### THE PROBLEM:
With nothing added or dropped, copy the data that follows exactly.

### SOURCE MATERIAL:
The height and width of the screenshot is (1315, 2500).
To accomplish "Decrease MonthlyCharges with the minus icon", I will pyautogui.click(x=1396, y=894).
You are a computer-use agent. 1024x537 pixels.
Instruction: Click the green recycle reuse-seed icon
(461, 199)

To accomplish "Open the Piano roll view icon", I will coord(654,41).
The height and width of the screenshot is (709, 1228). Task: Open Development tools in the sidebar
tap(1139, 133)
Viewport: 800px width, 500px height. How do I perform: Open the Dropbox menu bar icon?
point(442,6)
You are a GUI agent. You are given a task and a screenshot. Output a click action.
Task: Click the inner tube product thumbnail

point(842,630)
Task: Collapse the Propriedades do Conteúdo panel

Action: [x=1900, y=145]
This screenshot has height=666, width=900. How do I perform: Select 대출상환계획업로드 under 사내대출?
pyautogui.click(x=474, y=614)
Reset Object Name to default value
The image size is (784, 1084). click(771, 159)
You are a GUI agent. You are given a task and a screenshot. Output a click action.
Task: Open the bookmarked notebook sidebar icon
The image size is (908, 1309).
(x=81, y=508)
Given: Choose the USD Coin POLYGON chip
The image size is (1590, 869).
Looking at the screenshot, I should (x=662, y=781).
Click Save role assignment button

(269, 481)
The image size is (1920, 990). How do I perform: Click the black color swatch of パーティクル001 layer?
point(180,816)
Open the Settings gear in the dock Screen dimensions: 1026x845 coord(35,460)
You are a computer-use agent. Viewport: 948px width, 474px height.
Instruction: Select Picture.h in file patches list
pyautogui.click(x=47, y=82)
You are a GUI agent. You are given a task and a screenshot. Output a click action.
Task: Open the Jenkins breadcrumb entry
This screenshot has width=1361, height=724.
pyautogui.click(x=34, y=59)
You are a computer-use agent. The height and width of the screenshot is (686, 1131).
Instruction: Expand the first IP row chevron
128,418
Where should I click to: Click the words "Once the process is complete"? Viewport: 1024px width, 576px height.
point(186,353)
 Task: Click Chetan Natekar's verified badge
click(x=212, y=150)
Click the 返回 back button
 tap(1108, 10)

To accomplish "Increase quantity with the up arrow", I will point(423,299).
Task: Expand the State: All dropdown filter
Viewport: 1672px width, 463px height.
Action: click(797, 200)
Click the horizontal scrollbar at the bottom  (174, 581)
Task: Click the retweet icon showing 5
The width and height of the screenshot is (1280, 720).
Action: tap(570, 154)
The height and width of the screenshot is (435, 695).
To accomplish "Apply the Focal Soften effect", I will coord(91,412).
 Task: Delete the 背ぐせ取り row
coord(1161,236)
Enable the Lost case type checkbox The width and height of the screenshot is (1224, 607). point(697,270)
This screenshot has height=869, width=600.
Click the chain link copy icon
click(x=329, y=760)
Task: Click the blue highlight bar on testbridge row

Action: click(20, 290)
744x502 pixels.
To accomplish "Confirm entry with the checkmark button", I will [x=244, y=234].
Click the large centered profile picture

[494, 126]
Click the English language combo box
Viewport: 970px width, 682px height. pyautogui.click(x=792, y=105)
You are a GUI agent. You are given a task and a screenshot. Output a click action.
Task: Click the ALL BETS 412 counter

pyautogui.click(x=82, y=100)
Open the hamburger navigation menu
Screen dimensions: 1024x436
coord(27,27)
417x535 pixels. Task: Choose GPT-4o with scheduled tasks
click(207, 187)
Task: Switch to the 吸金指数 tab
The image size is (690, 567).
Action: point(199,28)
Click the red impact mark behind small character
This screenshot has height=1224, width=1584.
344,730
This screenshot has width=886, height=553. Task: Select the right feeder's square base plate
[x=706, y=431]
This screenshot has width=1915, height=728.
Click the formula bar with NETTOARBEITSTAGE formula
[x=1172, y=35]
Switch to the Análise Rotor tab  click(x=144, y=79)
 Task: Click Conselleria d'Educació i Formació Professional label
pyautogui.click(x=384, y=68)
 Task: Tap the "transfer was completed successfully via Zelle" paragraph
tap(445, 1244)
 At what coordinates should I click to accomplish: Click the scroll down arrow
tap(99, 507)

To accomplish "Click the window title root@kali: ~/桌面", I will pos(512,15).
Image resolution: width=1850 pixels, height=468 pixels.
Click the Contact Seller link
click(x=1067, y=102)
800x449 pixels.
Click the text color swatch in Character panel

### RESPONSE TO THE EXERCISE:
The height and width of the screenshot is (1315, 2500).
To accomplish "Decrease MonthlyCharges with the minus icon", I will pyautogui.click(x=1396, y=894).
You are a computer-use agent. 1024x537 pixels.
Instruction: Click the green recycle reuse-seed icon
(461, 199)

To accomplish "Open the Piano roll view icon", I will coord(654,41).
The height and width of the screenshot is (709, 1228). Task: Open Development tools in the sidebar
tap(1139, 133)
Viewport: 800px width, 500px height. How do I perform: Open the Dropbox menu bar icon?
point(442,6)
You are a GUI agent. You are given a task and a screenshot. Output a click action.
Task: Click the inner tube product thumbnail

point(842,630)
Task: Collapse the Propriedades do Conteúdo panel

Action: [x=1900, y=145]
This screenshot has height=666, width=900. How do I perform: Select 대출상환계획업로드 under 사내대출?
pyautogui.click(x=474, y=614)
Reset Object Name to default value
The image size is (784, 1084). click(771, 159)
You are a GUI agent. You are given a task and a screenshot. Output a click action.
Task: Open the bookmarked notebook sidebar icon
The image size is (908, 1309).
(x=81, y=508)
Given: Choose the USD Coin POLYGON chip
The image size is (1590, 869).
Looking at the screenshot, I should (x=662, y=781).
Click Save role assignment button

(269, 481)
The image size is (1920, 990). How do I perform: Click the black color swatch of パーティクル001 layer?
point(180,816)
Open the Settings gear in the dock Screen dimensions: 1026x845 coord(35,460)
You are a computer-use agent. Viewport: 948px width, 474px height.
Instruction: Select Picture.h in file patches list
pyautogui.click(x=47, y=82)
You are a GUI agent. You are given a task and a screenshot. Output a click action.
Task: Open the Jenkins breadcrumb entry
This screenshot has width=1361, height=724.
pyautogui.click(x=34, y=59)
You are a computer-use agent. The height and width of the screenshot is (686, 1131).
Instruction: Expand the first IP row chevron
128,418
Where should I click to: Click the words "Once the process is complete"? Viewport: 1024px width, 576px height.
point(186,353)
 Task: Click Chetan Natekar's verified badge
click(x=212, y=150)
Click the 返回 back button
 tap(1108, 10)

To accomplish "Increase quantity with the up arrow", I will point(423,299).
Task: Expand the State: All dropdown filter
Viewport: 1672px width, 463px height.
Action: click(797, 200)
Click the horizontal scrollbar at the bottom  (174, 581)
Task: Click the retweet icon showing 5
The width and height of the screenshot is (1280, 720).
Action: tap(570, 154)
The height and width of the screenshot is (435, 695).
To accomplish "Apply the Focal Soften effect", I will coord(91,412).
 Task: Delete the 背ぐせ取り row
coord(1161,236)
Enable the Lost case type checkbox The width and height of the screenshot is (1224, 607). point(697,270)
This screenshot has height=869, width=600.
Click the chain link copy icon
click(x=329, y=760)
Task: Click the blue highlight bar on testbridge row

Action: click(20, 290)
744x502 pixels.
To accomplish "Confirm entry with the checkmark button", I will [x=244, y=234].
Click the large centered profile picture

[494, 126]
Click the English language combo box
Viewport: 970px width, 682px height. pyautogui.click(x=792, y=105)
You are a GUI agent. You are given a task and a screenshot. Output a click action.
Task: Click the ALL BETS 412 counter

pyautogui.click(x=82, y=100)
Open the hamburger navigation menu
Screen dimensions: 1024x436
coord(27,27)
417x535 pixels. Task: Choose GPT-4o with scheduled tasks
click(207, 187)
Task: Switch to the 吸金指数 tab
The image size is (690, 567).
Action: point(199,28)
Click the red impact mark behind small character
This screenshot has height=1224, width=1584.
344,730
This screenshot has width=886, height=553. Task: Select the right feeder's square base plate
[x=706, y=431]
This screenshot has width=1915, height=728.
Click the formula bar with NETTOARBEITSTAGE formula
[x=1172, y=35]
Switch to the Análise Rotor tab  click(x=144, y=79)
 Task: Click Conselleria d'Educació i Formació Professional label
pyautogui.click(x=384, y=68)
 Task: Tap the "transfer was completed successfully via Zelle" paragraph
tap(445, 1244)
 At what coordinates should I click to accomplish: Click the scroll down arrow
tap(99, 507)

To accomplish "Click the window title root@kali: ~/桌面", I will pos(512,15).
Image resolution: width=1850 pixels, height=468 pixels.
Click the Contact Seller link
click(x=1067, y=102)
800x449 pixels.
Click the text color swatch in Character panel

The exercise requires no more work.